World TV sponsors several major events in Auckland for the local Chinese and Asian community, which are often a focal point for political campaigning. During the 2011 election campaign, prime minister John Key, Melissa Lee and other National Party MPs campaigned at the World Spring Festival, alongside Labour Party candidates David Cunliffe, Phil Goff, Raymond Huo and Susan Zhu. Key used the opportunity to praise the Chinese community for its contribution to the economy, while Cunliffe reminded the audience that the New Zealand–China Free Trade Agreement had been signed under Labour's watch.

The Year of the Dragon ASB Lunarfest in 2012 also had World TV sponsorship. The flower market festival of culture, magic, pop music and fireworks was televised on World TV networks, and was the official launch event of TV9.

===Website and social media===

World TV's Chinese language iStars portal was set up in 2011. It includes news, classified advertising, games, health and games in both traditional and simplified Chinese. It also features games, on-demand video and live streams from the company's TV and radio stations, and an online forum for New Zealand's Chinese community. The site pays particular attention to news from Auckland, and has featured exclusive interviews with mayor Len Brown.

The official multilingual World TV website was set up in 2001, and was redesigned the site in 2005, 2007, 2009, 2014 and 2015. World TV has also produced a mobile app, and is active on Weibo, WeChat and Facebook.

==Discontinued pay television channels==
World TV previously operated ten channels through a subscription-only service on Sky TV. These channels were discontinued in March 2016

===Korean===

World TV's Sky subscription package included ten television channels.

Two Korean channels had broadcast from August 2007 to March 2016. KTV1 (Sky 300) relayed popular KBS World Korean language entertainment, news, sport, culture, music, documentary, drama and children's programmes and finance reports. 3 News also broadcast with Korean subtitles on weekday evenings. KTV2 (Sky 301) broadcast a mix of popular MBC and SBS Korean language television channels. MBC supplied news, sport, culture, music, documentary, drama, children's programming and finance reports, while SBS supplied well-known dramas.

With a steady increase in Korean migrants since 1998, Korean is the third most widely spoken Asian language in New Zealand. World TV's Korean channels connected the close-knit Korean language community, alongside radio stations, schools and churches.

===Japanese===
World TV had offered one Japanese channel from August 2007 to March 2016. JTV (Sky 302) featured news, sport, culture, documentary, drama, music, finance report and children's programmes from Japanese state-owned television network NHK World Premium. It also provided a NHK world radio 24-hour service through the sub-audio system.

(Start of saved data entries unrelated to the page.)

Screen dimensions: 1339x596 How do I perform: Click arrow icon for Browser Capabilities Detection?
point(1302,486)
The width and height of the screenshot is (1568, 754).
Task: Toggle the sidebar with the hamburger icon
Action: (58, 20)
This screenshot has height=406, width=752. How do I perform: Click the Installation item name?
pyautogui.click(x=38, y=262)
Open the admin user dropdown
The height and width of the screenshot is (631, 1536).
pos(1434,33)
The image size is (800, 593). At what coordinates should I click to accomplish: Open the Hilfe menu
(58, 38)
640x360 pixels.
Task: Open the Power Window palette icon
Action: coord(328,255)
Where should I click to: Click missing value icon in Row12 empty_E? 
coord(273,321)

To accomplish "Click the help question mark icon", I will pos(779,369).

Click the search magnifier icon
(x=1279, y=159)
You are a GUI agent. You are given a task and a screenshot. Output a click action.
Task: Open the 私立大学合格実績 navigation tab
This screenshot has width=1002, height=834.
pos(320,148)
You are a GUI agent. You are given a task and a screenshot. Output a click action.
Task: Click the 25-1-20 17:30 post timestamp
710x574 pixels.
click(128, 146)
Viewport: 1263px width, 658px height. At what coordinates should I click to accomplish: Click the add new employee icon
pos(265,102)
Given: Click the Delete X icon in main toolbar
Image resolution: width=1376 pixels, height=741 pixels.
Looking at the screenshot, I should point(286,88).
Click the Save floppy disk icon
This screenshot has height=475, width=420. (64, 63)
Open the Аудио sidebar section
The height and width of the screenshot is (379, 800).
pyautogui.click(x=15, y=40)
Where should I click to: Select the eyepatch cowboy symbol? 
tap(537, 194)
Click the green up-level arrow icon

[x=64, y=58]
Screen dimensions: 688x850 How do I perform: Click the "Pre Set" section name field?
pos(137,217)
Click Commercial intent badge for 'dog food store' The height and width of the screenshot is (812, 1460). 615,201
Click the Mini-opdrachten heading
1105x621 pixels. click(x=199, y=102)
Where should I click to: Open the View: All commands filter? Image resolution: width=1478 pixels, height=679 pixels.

===Chinese and Taiwanese===

Seven Chinese and Taiwanese channels had been included on World TV's Sky TV line-up from 2000 to March 2016.

CTV1 (Sky 303) included Cantonese entertainment and information, finance and business reports from TVBJ, ATV, RTHK and I-Cable TV. There were also movies from Celestial Movies and broadcasts of 3 News with Chinese subtitles every evening.

CTV2 (Sky 304) was a variety show channel in standard Mandarin with programmes from ETTV, Chung T'ien Television, Jet TV, TVBSN, TVBS, Azio TV, Unique Business TV, CTV Television Network, STV of Taiwan and local productions such as local news programme.

CTV3 (Sky 305) was a Taiwan-based channel in standard Mandarin. This channel brought together prime-time dramas and variety shows from FTV, SETI, ETTV, CTI, Da-Ai TV, TVB 8, and STV.

CTV4 (Sky 306) was a standard Mandarin channel of daily news, business and finance reports, sport, culture, documentary, variety shows and dramas sourced from the Phoenix TV Chinese Channel of Hong Kong.

CTV5 (307) was a Chinese drama channel in Mandarin. This channel screened the latest dramas from Monday to Friday with classical movies and dramas for Saturday and Sunday. Dramas come from the TVB Xing He channel in Hong Kong, and individual producers from Shanghai and Beijing.

CTV6 (Sky 308) was a standard Mandarin channel mainly broadcasting the state-owned CCTV-4 of China.

CTV7 (Sky 309) was a standard Mandarin channel formed by Hunan Broadcasting System and Phoenix TV Info News Channel.